Tracy Chapman To Perform At Grammys With Country Music Guy Who Covered Her Song “Fast Car”

Posted February 2, 2024 by with 11 comments

The country music guy is named Luke Combs, and his cover version of Tracy Chapman’s “Fast Car” is a soulless and boring rendition (it’s embedded above, if you feel like falling asleep), stripped of all the heart and meaning of Chapman’s very personal original work. But, Chapman is the sole owner of the song and its publishing rights, which means she made over $500,000 when it was at the top of the charts for Combs last summer, and she’s probably made even more from it by now. So, Combs has ultimately served a good purpose, and it’s great to see Chapman being celebrated again after being out of the public eye for so long. She’ll be returning to the Grammys this weekend to sing the song one more time in a duet with Combs. Via Variety:

Tracy Chapman, who has not performed in public in years, will return into the spotlight to perform a duet of “Fast Car” with Luke Combs at the Grammys on Sunday night, sources tell Variety.
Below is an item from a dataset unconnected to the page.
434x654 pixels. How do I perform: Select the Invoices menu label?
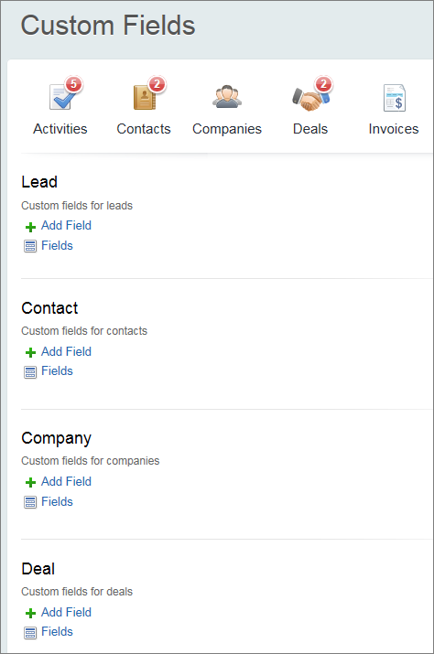394,129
Combs, who had a massive hit with his cover version of “Fast Car” last year, was already announced as a performer on the show. Chapman’s appearance comes as a significant surprise, as she has only performed for the cameras three times since wrapping up her last tour in 2009, and the singer had thus far resisted the popular demand to take advantage of the resurgence of “Fast Car” as an international phenomenon.
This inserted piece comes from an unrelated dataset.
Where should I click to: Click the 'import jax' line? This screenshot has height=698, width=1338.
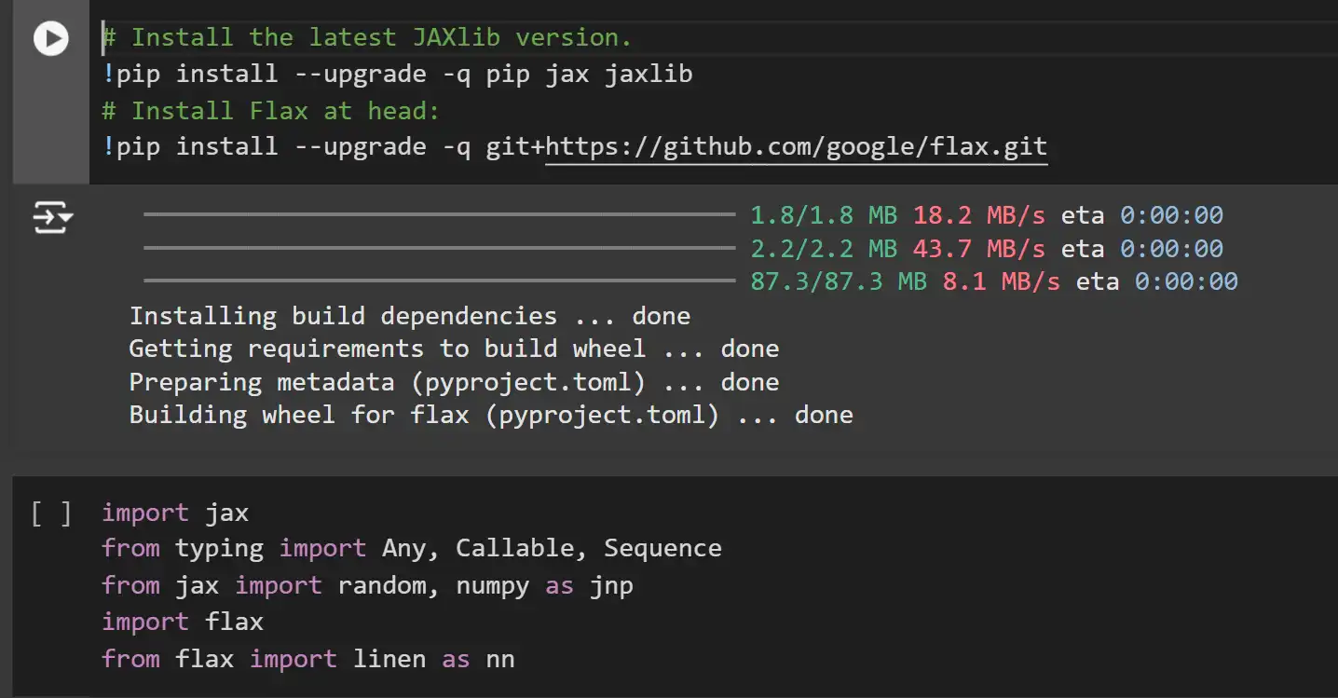coord(175,513)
The Grammys are probably the most worthless and rigged award show in all of entertainment (it’s a toss up between Grammys, Emmys, and Golden Globes), but I’ll watch to see Tracy Chapman, and I’ll be rooting for Lana Del Rey. Of course, the Grammys already humiliated themselves and slid further into complete irrelevance when they didn’t award Del Rey’s “Norman Fucking Rockwell!” (one of the top 10 albums this century) in 2020, so I expect them to fail again and not give anything to “…Tunnel Under Ocean Blvd,” but we’ll see.

Here was Tracy Chapman winning the Grammy for Best Pop Vocal Female in 1989 for “Fast Car” (she also won Best Folk Album and Best New Artist):

Side note: That lineup of five solid nominees is insane! Any one of them could’ve won and it would’ve been deserved. Today, there’s barely even two worthy noms in most of the Grammys categories.